Getting creative with vacant office space
After two years of overhyped return-to-work prognostications, many desks around the nation still sit vacant. But on some empty floors of midtown Manhattan office buildings, unused space has lately been playing a new role: film set.
The transformation from a real-life office into a facsimile on the small screen is part of the business strategy of Backlot, a location service for film and television production in New York, which offers landlords a way to earn revenue from their lifeless cubicles.
The boom in content production and the demand for genuine locations have helped the business take off, said Darren Goldberg, managing partner and head of acquisitions for Backlot. “When you shoot scenes for shows like ‘Billions’ or ‘Succession,’ it’s not just about the one room,” he said. “It’s really about the authenticity of the environment.”
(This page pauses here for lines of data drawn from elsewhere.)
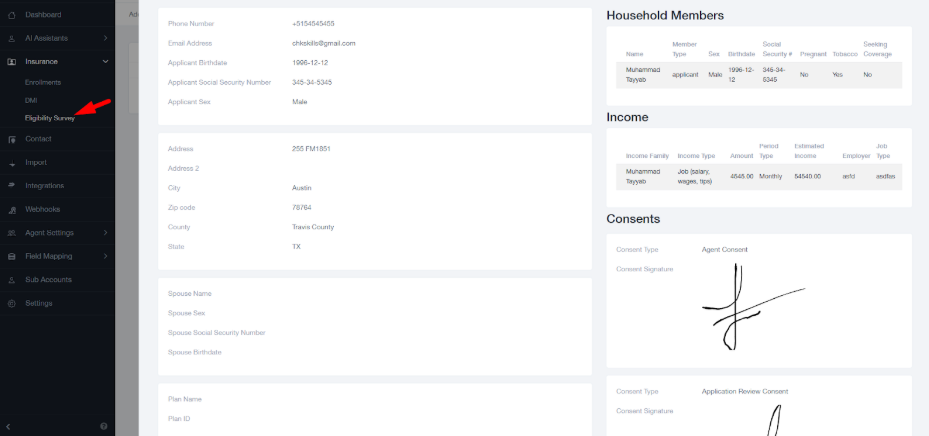Collapse the Insurance menu chevron

pyautogui.click(x=105, y=62)
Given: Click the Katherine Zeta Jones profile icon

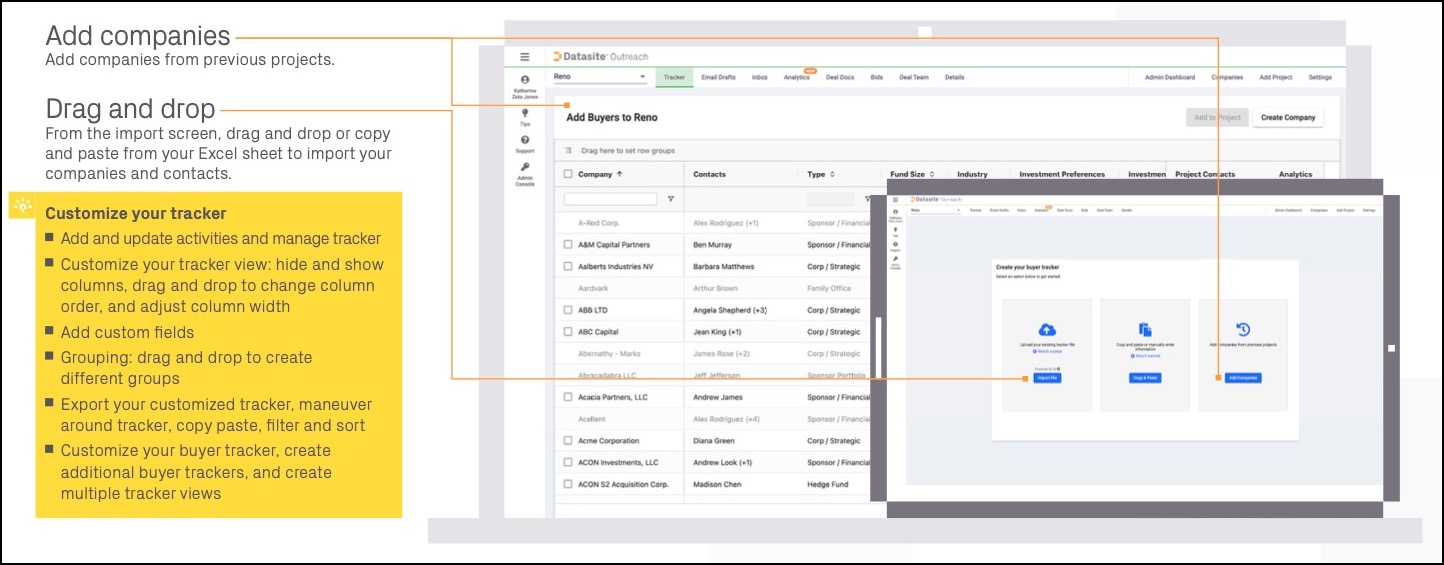Looking at the screenshot, I should (x=525, y=80).
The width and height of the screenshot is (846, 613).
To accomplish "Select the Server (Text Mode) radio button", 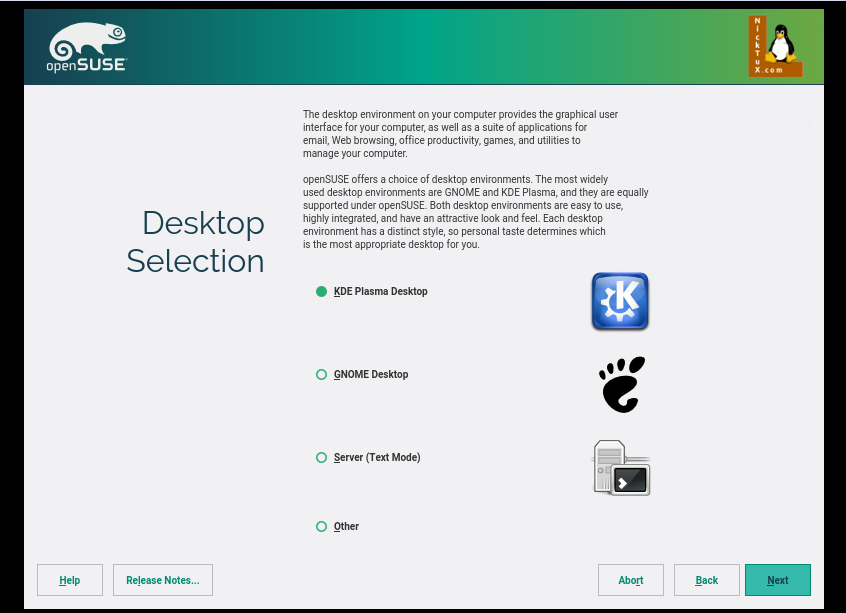I will [321, 458].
The glut of office space left by the pandemic-induced transition to remote work is expected to remain a stubborn problem in big U.S. cities. The service offered by Backlot is just one of a number of new alternatives being proposed to landlords with empty offices. Some building owners convert office buildings into apartments and life sciences labs as a long-term solution, but others are seeking shorter-term options that are cheaper and easier to manage, such as renovating space to accommodate self-storage, gyms and even schools.
The task is complicated by the rising cost of any type of renovation and the lack of foot traffic in many downtowns and office districts, said Brian Strawberry, chief economist at consulting firm FMI.
The timing is good for companies such as Backlot that offer alternative uses for commercial real estate. Office rents have recovered from the depths of the recession, but they are still down 6.2% percent on average nationally since 2019, with renewal rates declining significantly, according to a report from JLL, a real estate services firm. A record number of leases are expiring in 2023, forcing landlords to rethink how they fill and earn revenue from their office towers.
The surplus of office space is 20% to 40%, depending on the city, said Tracy Hadden Loh, a fellow at the Brookings Institution who focuses on real estate. “The challenge is that nobody has figured out how to reuse those massive, million-square-foot, ’80sera office buildings,” she said.
The most common strategy is to convert office towers into apartments or condos. Such conversions increased a record 43% nationwide in 2021, creating 11,090 new apartments, according to research from RentCafe, a division of real estate software firm Yardi Systems.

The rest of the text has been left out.